* Available data *
• • • •
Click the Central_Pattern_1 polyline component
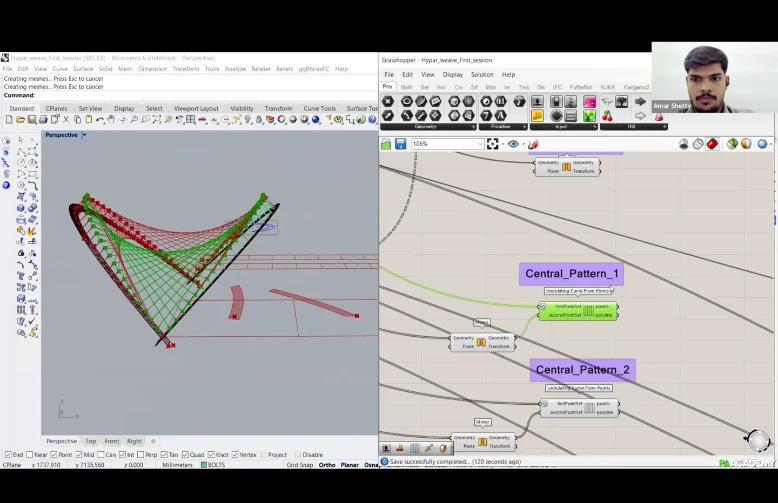Image resolution: width=778 pixels, height=503 pixels. pos(580,311)
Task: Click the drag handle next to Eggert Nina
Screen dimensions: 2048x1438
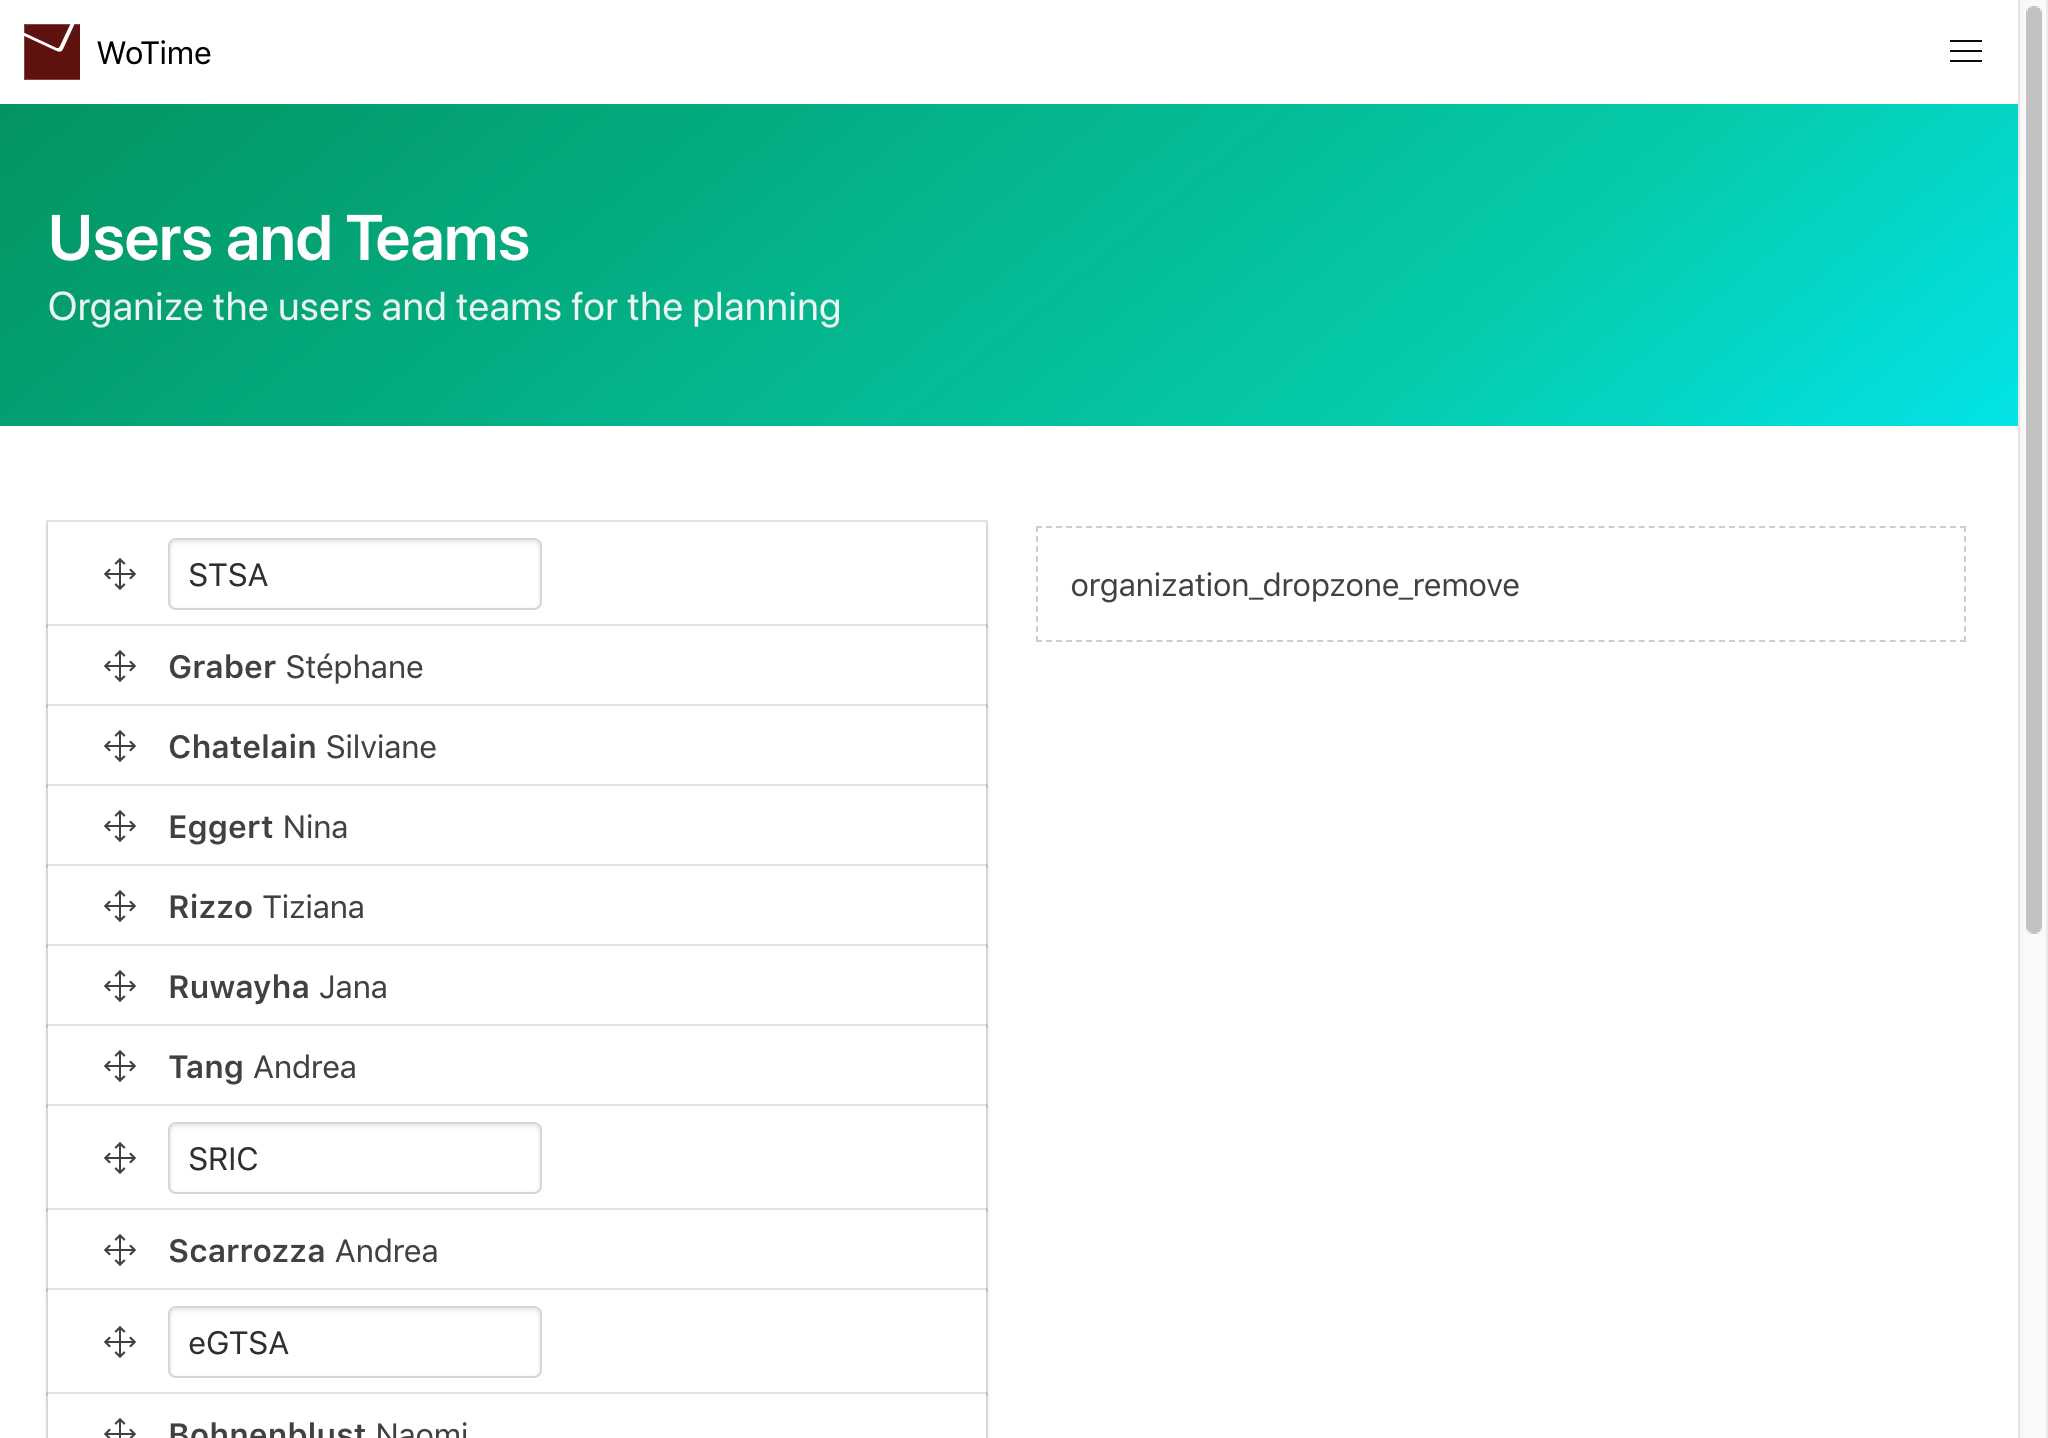Action: click(x=120, y=826)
• • • •
Quote exactly, and only, the lines from the one containing "Task: Click the" through the last line of the records above, both included; leave out any pictures.

Task: Click the drag handle next to Eggert Nina
Screen dimensions: 2048x1438
Action: click(x=120, y=826)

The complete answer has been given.